Or perhaps that he works out something to say - polite but to the point - to let people know he's not interested in that? He just likes pink, that's all. This would be my suggestion unless he's actually happy to give up his pink clothes.

My point is that we need to move forward as people not stagnate or worse, bring back the past. Lets make things better. And the fact remains anyone can wear pink and it doesn't mean they want homosexual sex. Anyone can be into belly dance (and even have it as their profile picture on a forum) and that doesn't mean they want to sleep with someone or even have relationship with someone.

It just seemed like the poster wanted genuine thoughts on how to broach this subject sensitively with people who were interested in her. But people seem to be focusing on choice of profile pic how she dances. It's weird.
 
I really don't think our choice of profile pic means that much. It often reflects things we like. The poster likes to dance. That doesn't mean she wants to date or necessarily do anything else! How difficult is that to understand?

It isn't a matter of difficulty in understanding.

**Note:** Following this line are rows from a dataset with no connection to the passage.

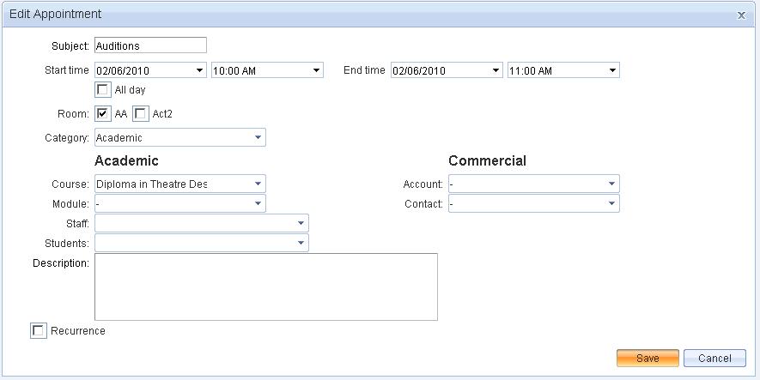Tick the Act2 room checkbox

[x=141, y=114]
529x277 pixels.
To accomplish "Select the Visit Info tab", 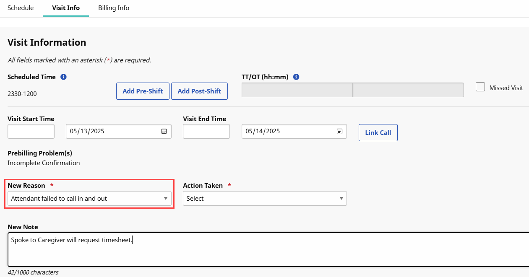I will click(66, 8).
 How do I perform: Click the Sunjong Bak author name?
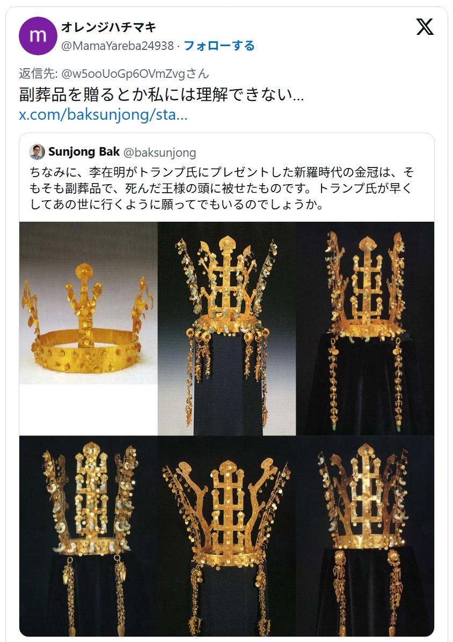click(84, 152)
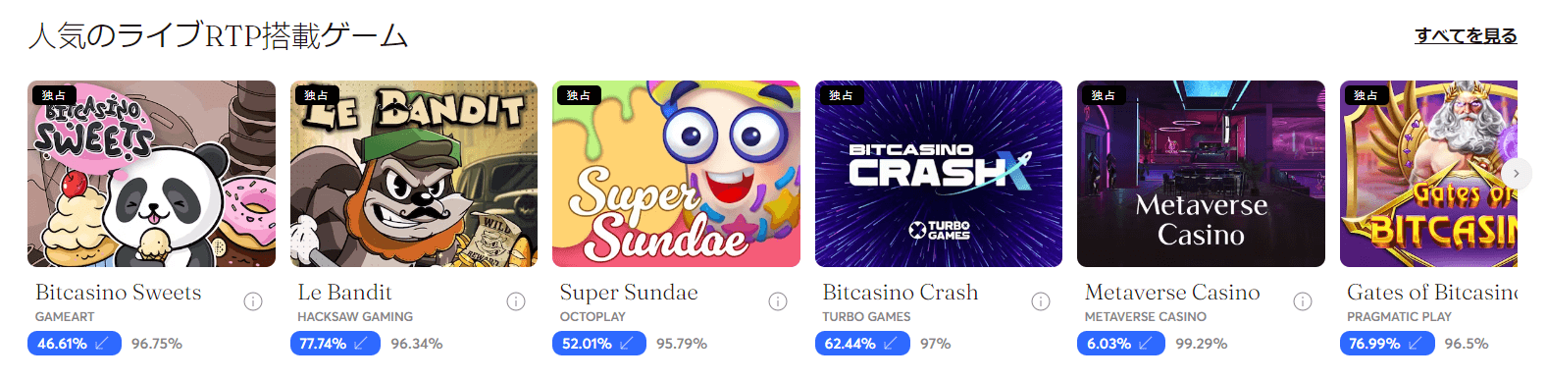Open Bitcasino Sweets game thumbnail

[151, 174]
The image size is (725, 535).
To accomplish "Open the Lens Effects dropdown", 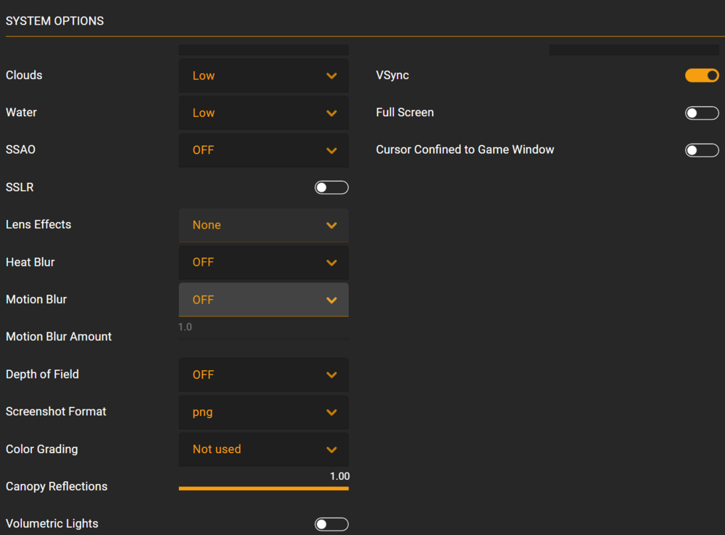I will [263, 225].
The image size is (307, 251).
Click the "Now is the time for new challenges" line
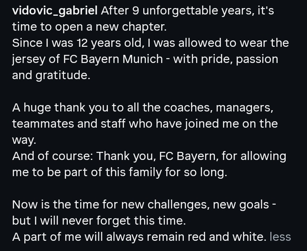coord(144,205)
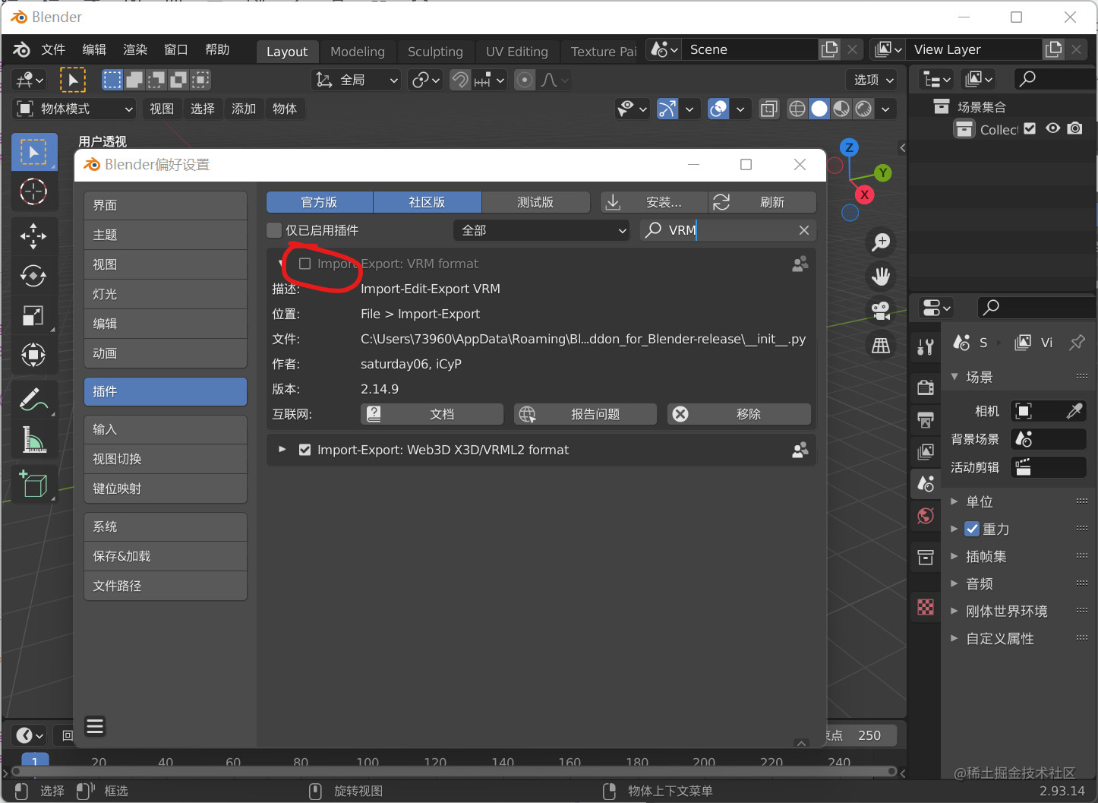Expand the 单位 section in Scene properties

(x=978, y=501)
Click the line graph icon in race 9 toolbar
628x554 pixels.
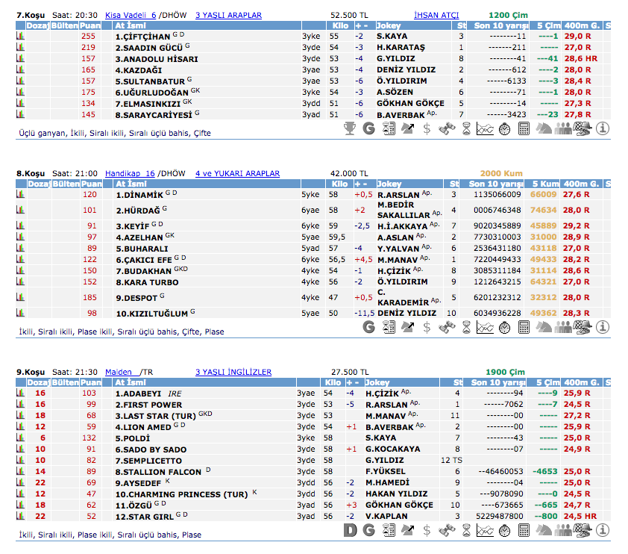tap(485, 530)

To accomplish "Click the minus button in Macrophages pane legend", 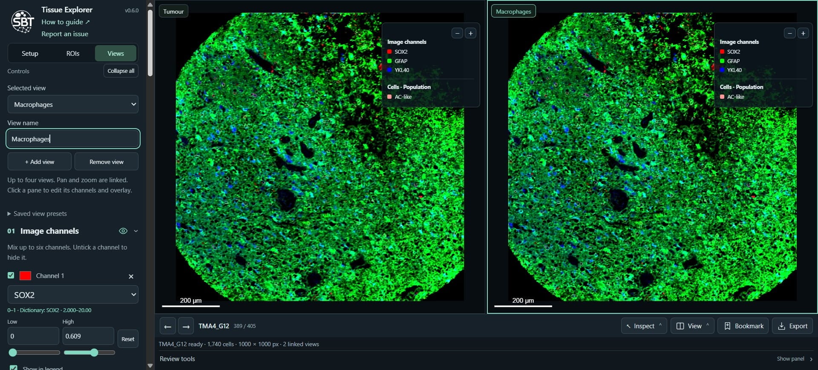I will pos(790,33).
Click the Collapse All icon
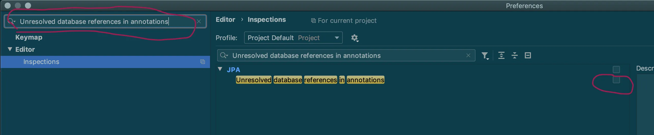654x135 pixels. 514,56
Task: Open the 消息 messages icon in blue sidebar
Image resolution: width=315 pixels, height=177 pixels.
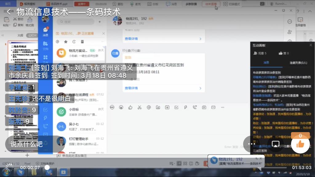Action: pyautogui.click(x=46, y=31)
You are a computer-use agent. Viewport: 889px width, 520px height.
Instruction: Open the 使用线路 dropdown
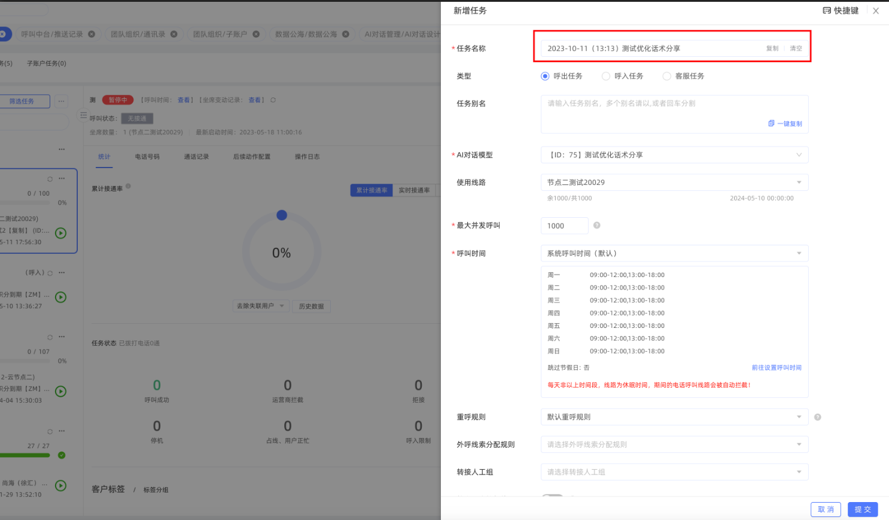674,183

It's to acknowledge that there are some people out there who simply don't take "NO" for an answer.

Those who don't react quickly or at all to rational and reasonable thought processes because of their libido. Those who don't make much sense and don't care if they do.
 
It isn't a matter of difficulty in understanding. It's to acknowledge that there are some people out there who simply don't take "NO" for an answer.

Those who don't react quickly or at all to rational and reasonable thought processes because of their libido.
There has to be some balance.
 
There has to be some balance.

I agree. In a perfect world.

But we don't live there.

At least I don't. In this respect I don't even know where to begin in explaining the difference between life in Australia and life in the USA. I've been in places where one can be killed for simply wearing the wrong colored clothing. No joke, no exaggeration.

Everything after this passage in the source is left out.